Defect #29476
Update net-ldap to 0.16.0
| Status: | Closed | Start date: | ||
|---|---|---|---|---|
| Priority: | Normal | Due date: | ||
| Assignee: | - | % Done: | 0% | |
| Category: | Gems support | |||
| Target version: | - | |||
| Resolution: | Wont fix | Affected version: | 3.4.6 |
Description
Redmine 3.4-stable specifies net-ldap 0.12.0 in Gemfile.
There is a known vulnerability, and an update to 0.16.0 is recommended. (CVE-2017-17718)
Redmine trunk has already been updated to 0.16.0.
#24970
Please also implement the same fix for 3.4-stable.
In Github's repository, vulnerabilities are being warned.
CVE-2017-17718 The Net::LDAP (aka net-ldap) gem before 0.16.0 for Ruby has Missing SSL Certificate Validation. Gemfile update suggested: net-ldap ~> 0.16.0
Related issues
History
#1
Updated by Yuuki NARA about 3 years ago
- File github-netldap-warning.png added
Github vulnerability warning secreen.
#2
Updated by Marius BALTEANU about 3 years ago
- Description updated (diff)
#3
Updated by Marius BALTEANU about 3 years ago
- Related to Defect #24970: Net::LDAP::LdapError is deprecated added
#4
Updated by Holger Just about 3 years ago
- Related to Patch #29606: Support self-signed LDAPS connections added
#5
Updated by Go MAEDA about 3 years ago
- Category set to Gems support
According to #29606, net-ldap 0.16.0 rejects self-signed certificates by default. It may affect some on-premise installations if we upgrade net-ldap without implementing #29606.

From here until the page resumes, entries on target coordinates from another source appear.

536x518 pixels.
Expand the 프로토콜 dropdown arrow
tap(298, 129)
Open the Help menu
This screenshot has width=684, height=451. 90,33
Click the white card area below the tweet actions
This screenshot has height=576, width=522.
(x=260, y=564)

However, in my opinion, the patch #29606 should not be merged into 3.4-stable/3.3-stable branches because it has a database migration.
#6
Updated by Go MAEDA almost 3 years ago
- Status changed from New to Closed
- Resolution set to Wont fix
I think we should not update the gem in 3.4-stable branch because there is a compatibility problem I wrote in #29476#note-5. In the worst case, users cannot log in after upgrading.
I recommend upgrading to Redmine 4.0.0 if the vulnerability matters.